## Compiti da svolgere
**1)** Trascrivi senza modifiche il brano del testo sullo spettacolo che va da "Al culmine del" fino a "combattono da decenni." compreso.
**2)** Elenca tutti gli aggettivi che il testo sullo spettacolo attribuisce al reading o alla lettura.

## Testo fornito
════════

Al culmine del percorso disegnato da Eleonora Frida Mino sul tema del rapporto donna/mafia, la Casa Teatro Ragazzi di Torino porta in scena un reading profondo e struggente, per raccontare agli studenti una verità spesso e mai abbastanza discussa. Forse per il tema in sé, forse per il coinvolgimento innegabile dell’interprete, lo spettacolo-racconto assume la forma del reading, partendo dal testo che la stessa Mino ha scritto con Roberta Triggiani: una lettura schietta, diretta, che racconta di come molte donne di mafia siano state scagionate da stereotipi sessisti nascondendosi dietro quello stesso status “di genere” che molte altre donne combattono da decenni.

════════

## Materiale fornito
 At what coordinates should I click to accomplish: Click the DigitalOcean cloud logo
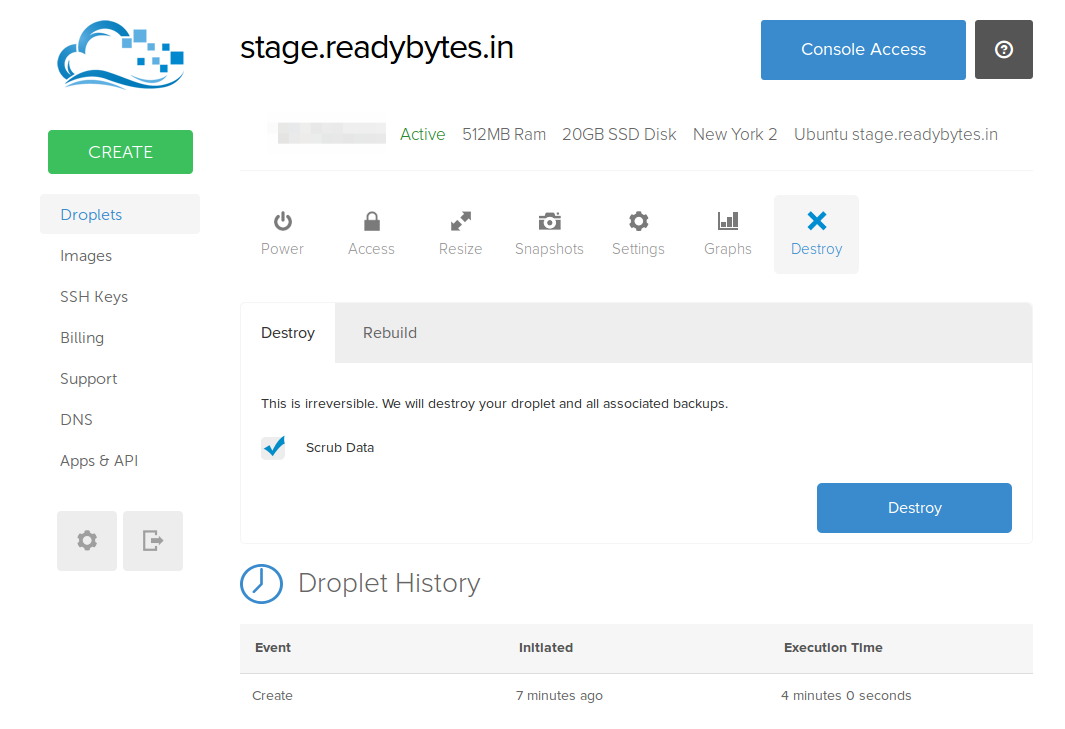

════════

## Le risposte
**1)**
Al culmine del percorso disegnato da Eleonora Frida Mino sul tema del rapporto donna/mafia, la Casa Teatro Ragazzi di Torino porta in scena un reading profondo e struggente, per raccontare agli studenti una verità spesso e mai abbastanza discussa. Forse per il tema in sé, forse per il coinvolgimento innegabile dell’interprete, lo spettacolo-racconto assume la forma del reading, partendo dal testo che la stessa Mino ha scritto con Roberta Triggiani: una lettura schietta, diretta, che racconta di come molte donne di mafia siano state scagionate da stereotipi sessisti nascondendosi dietro quello stesso status “di genere” che molte altre donne combattono da decenni.

**2)** profondo, struggente, schietta, diretta